Metastasectomy: Basics - Goal-Oriented Snipping
- Definition: Surgical excision of metastatic lesions.
- Primary Aim: Improve overall survival (OS); potential cure in oligometastases.
- Other Aims: Symptom palliation, diagnosis, local control.
- Core Principle: Achieve complete R0 resection (microscopically negative margins).
- Crucial Selection Factors:
- Primary tumor controlled.
- Patient fit for major surgery (ECOG 0-1).
- Resectable metastatic disease (number, location).
- Longer disease-free interval (DFI) often favorable.
⭐ Complete (R0) resection is the most significant prognostic factor for survival after metastasectomy.

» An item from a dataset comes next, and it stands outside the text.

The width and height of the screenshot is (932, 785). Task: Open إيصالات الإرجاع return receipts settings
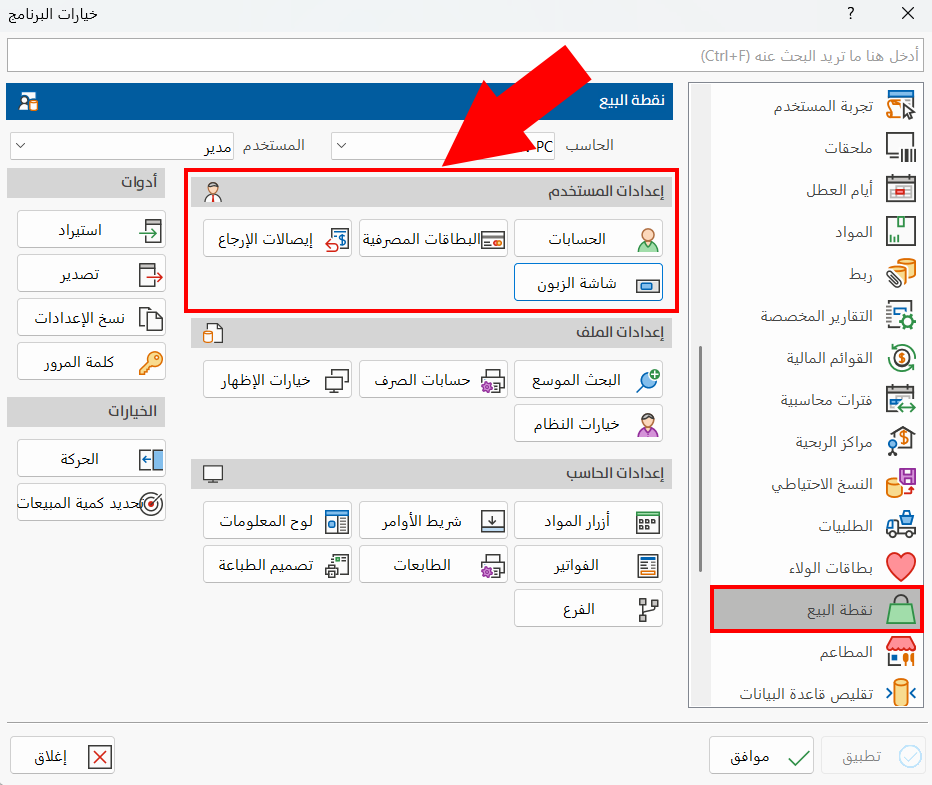coord(277,238)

Patient Selection Criteria - Picking Prime Patients
- Primary Tumor: Controlled or controllable (no active local disease).
- Metastases:
- Resectable with clear margins (R0 resection is the goal).
- Limited number (oligometastases, typically defined as ≤ 3-5 lesions).
- No widespread, unresectable disease elsewhere.
- Patient Status:
- Good performance status (e.g., ECOG 0-1, Karnofsky >70).
- Adequate organ function to tolerate major surgery.
- Timing & Biology:
- Longer Disease-Free Interval (DFI) from primary treatment (e.g., > 12-24 months preferred).
- Slow tumor doubling time.
⭐ For pulmonary metastasectomy, a DFI > 36 months, a single metastasis, and complete (R0) resection are strong positive prognostic factors.
Site-Specific Metastasectomy - Hotspot Hitlist
- Liver (Hepatic):
- Common for CRC. Key: R0 resection, Future Liver Remnant (FLR >20-25% normal, >30-40% chemo-exposed).
- Parenchymal-sparing preferred.
⭐ For CRC liver metastases, 5-year survival post-resection can reach 40-50%.
- Lung (Pulmonary):
- For CRC, sarcoma, RCC. Key: Primary controlled, R0 resection, pulmonary reserve (FEV1 >1L or >30-40% pred).
- Wedge resection common, VATS ideal.
- Brain:
- Solitary/few lesions, controlled primary.
- Often + Stereotactic Radiosurgery (SRS)/Whole Brain Radiotherapy (WBRT).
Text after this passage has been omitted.